NBC MAKES BIG SPLASH WITH OLYMPIC SWIMMING
Some 32 million viewers tuned in to watch Michael Phelps take his fourth and fifth gold medals in the 200-meter butterfly and the 800 freestyle relay at the Summer Olympics Tuesday night -- the best Tuesday-night audience recorded by NBC since 2002 during the Winter Olympics in Salt Lake City. The telecast's closest competitor for the night was a repeat of CBS's NCIS with 7.2 million viewers. Reporting on the results, today's (Thursday) New York Times asked in a headline, "So Who Exactly Is Watching Those Reruns of NCIS?" Well, according to Nielsen figures, the NCIS audience was down just 15 percent from its average this summer, not a particularly hard hit given the strength of what TV journalists are calling the "Olympics juggernaut."
IN SUPREME COURT FILING, TIME WARNER HITS FCC
Although it does not own any TV stations itself,Time Warner has filed a brief with the Supreme Court, which has agreed to review a court order striking down the FCC's decision that Fox Television had violated FCC rules by airing "fleeting indecency" during live awards ceremonies in 2002 and 2003. In its filing,Time Warner expressed concerns that, if the court upheld the FCC decision, the commission might be encouraged to institute "copycat restrictions on non-broadcast [i.e. cable] speech." Time Warner is the nation's second-largest cable operator, behind Comcast. "In light of the tools available to allow viewers to choose what cable speech to hear and not here, the government cannot possibly establish that content-based restrictions on such speech pass First Amendment muster," Time Warner said.

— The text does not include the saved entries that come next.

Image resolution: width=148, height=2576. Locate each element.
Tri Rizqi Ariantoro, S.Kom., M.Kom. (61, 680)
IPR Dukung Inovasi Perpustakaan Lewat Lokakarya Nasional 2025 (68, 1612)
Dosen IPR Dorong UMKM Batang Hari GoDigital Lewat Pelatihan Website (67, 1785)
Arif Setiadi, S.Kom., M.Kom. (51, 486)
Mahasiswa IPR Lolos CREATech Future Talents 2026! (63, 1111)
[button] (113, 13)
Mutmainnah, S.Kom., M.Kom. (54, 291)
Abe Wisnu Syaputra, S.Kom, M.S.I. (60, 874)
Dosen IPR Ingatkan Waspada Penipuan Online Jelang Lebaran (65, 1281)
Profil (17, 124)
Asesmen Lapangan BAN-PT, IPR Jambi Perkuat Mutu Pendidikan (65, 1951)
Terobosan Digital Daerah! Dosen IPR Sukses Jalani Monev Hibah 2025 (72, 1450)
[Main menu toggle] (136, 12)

BRITISH REPORTER ROUGHED UP BY CHINESE POLICE AT OLYMPICS
An accredited reporter for Britain's Independent Television News and his cameraman were reportedly roughed up by police Wednesday as they covered a pro-Tibet protest in Beijing near the Olympic Stadium. John Ray, who is ITN's only full-time China correspondent, was reportedly wrestled to the ground, then removed to a nearby restaurant where police sat on his arms and one officer stood on his hand despite his declaration, in Chinese, that he was an accredited reporter. "It was very forceful, very rough," Ray told the Washington Post. His cameraman, Ben England, was also reportedly manhandled by police when he attempted to film the protest, and his equipment was confiscated. Both men were detained for about 20 minutes, then released. The International Olympic Committee said later that it would investigate the incident. Tessa Jowell, Britain's Olympics minister, told the London Times, "This was clearly a very ugly incident and is completely in contradiction to the assurances that the Chinese made about media freedom during the Olympics."

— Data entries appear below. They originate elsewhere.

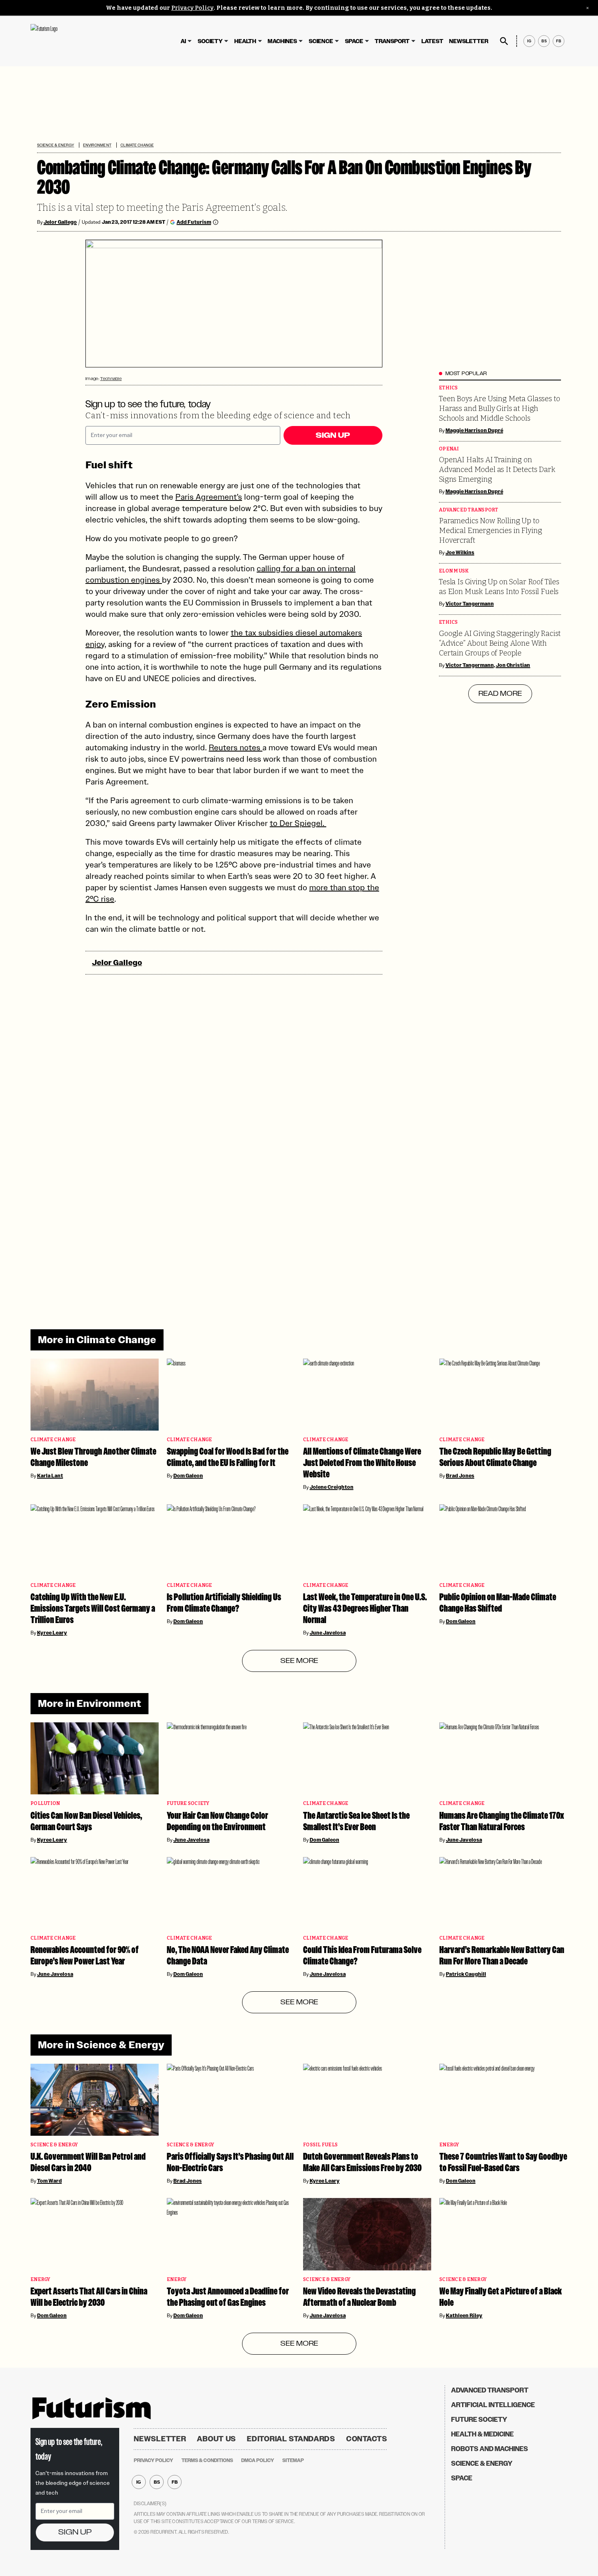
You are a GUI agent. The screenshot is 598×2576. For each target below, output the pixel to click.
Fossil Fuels (320, 2145)
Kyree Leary (52, 1633)
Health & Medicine (482, 2434)
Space (354, 41)
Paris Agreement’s (208, 497)
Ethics (448, 388)
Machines (282, 41)
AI (183, 41)
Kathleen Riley (464, 2315)
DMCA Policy (257, 2460)
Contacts (366, 2438)
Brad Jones (460, 1476)
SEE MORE (299, 1661)
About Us (216, 2438)
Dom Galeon (188, 1476)
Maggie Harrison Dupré (474, 430)
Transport (392, 41)
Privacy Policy (192, 7)
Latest (432, 41)
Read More (500, 694)
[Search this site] (504, 41)
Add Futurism (194, 221)
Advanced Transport (468, 510)
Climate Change (137, 145)
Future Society (188, 1803)
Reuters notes (235, 747)
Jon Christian (513, 665)
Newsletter (468, 41)
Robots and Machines (489, 2449)
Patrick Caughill (466, 1974)
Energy (449, 2145)
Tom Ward (49, 2181)
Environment (97, 145)
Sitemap (293, 2460)
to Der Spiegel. (298, 823)
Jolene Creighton (332, 1487)
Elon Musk (454, 571)
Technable (111, 378)
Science (321, 41)
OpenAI (449, 449)
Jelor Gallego (60, 222)
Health (245, 41)
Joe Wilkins (459, 552)
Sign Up (333, 435)
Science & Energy (55, 145)
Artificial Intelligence (493, 2405)
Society (210, 41)
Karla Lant (50, 1476)
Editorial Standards (291, 2438)
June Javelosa (328, 1633)
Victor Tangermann (469, 604)
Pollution (45, 1803)
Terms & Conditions (207, 2460)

TV ACADEMY IMPARTS RESPECTABILITY TO AL JAZEERA ENGLISH
Al Jazeera English, which has tried to establish itself as a distinct news channel, independent of its Arab counterpart, received its first recognition from the International Academy of Television Arts & Sciences on Wednesday. The Academy announced that the Qatar-based satellite news channel had been nominated for programs in two categories, international news and public affairs. Al Jazeera English will be competing against programs produced by the U.K.'s ITV News, Canada's CBC, Brazil's TV Globo, Romania's Pro TV News and the Netherlands' SBS Broadcasting. Winners are due to be announced on September 22 at the News and Documentary Emmy Awards in New York.

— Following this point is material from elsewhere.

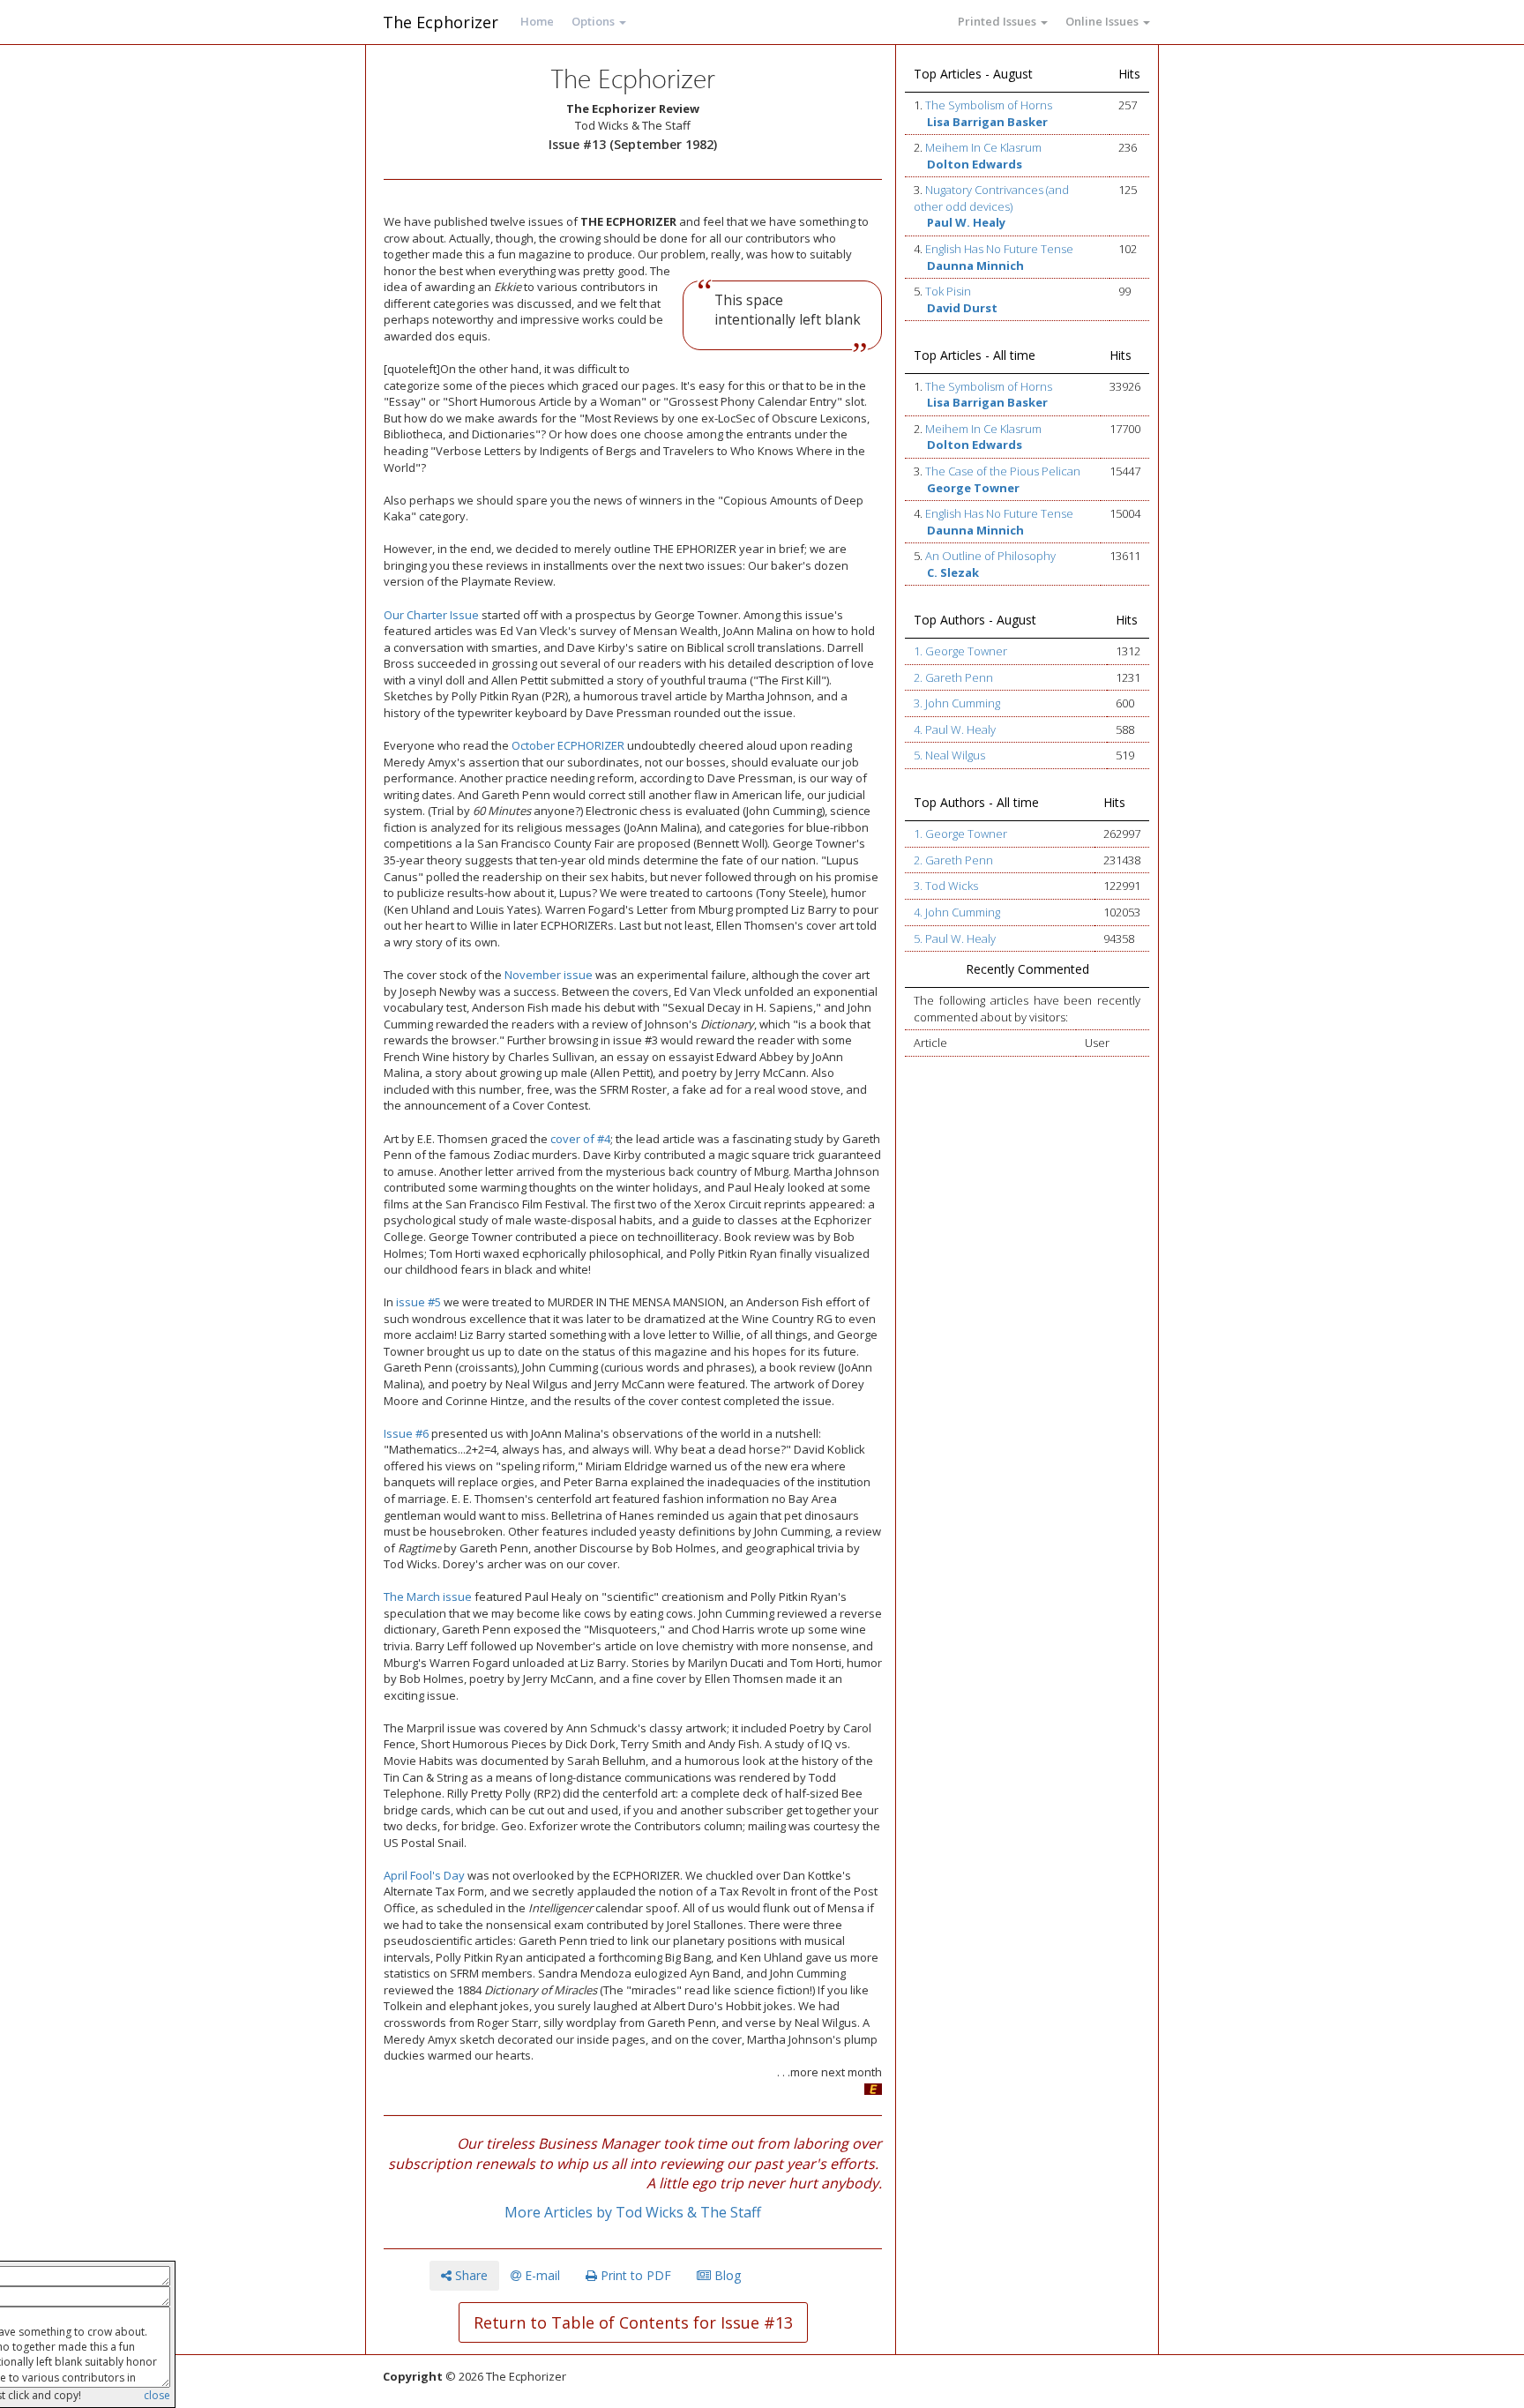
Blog (726, 2275)
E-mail (540, 2275)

ROCKY HORROR CREATOR HORRIFIED BY TV MOVIE PLANS
Wednesday's announcement that the 1975 cult film The Rocky Horror Picture Show would be remade for Britain's Sky Movies and the U.S.'s MTV has been knocked by the film's original creator, Richard O'Brien. Although the announcement said that O'Brien would co-produce the new version, O'Brien himself told the BBC: "I'm not co-producing it and I won't be involved in any way. The first I heard about it was when people sent me cuttings from U.S. papers." He also denied the suggestion that he had given the movie a seal of approval. "It doesn't have my blessing," he said. "I don't know where they'll go with it really. ... I've even heard that they're going to put new songs in. I wrote the book, the music and the lyrics. Where are they going to get the songs from? Who's going to do that? That's a bit strange isn't it?"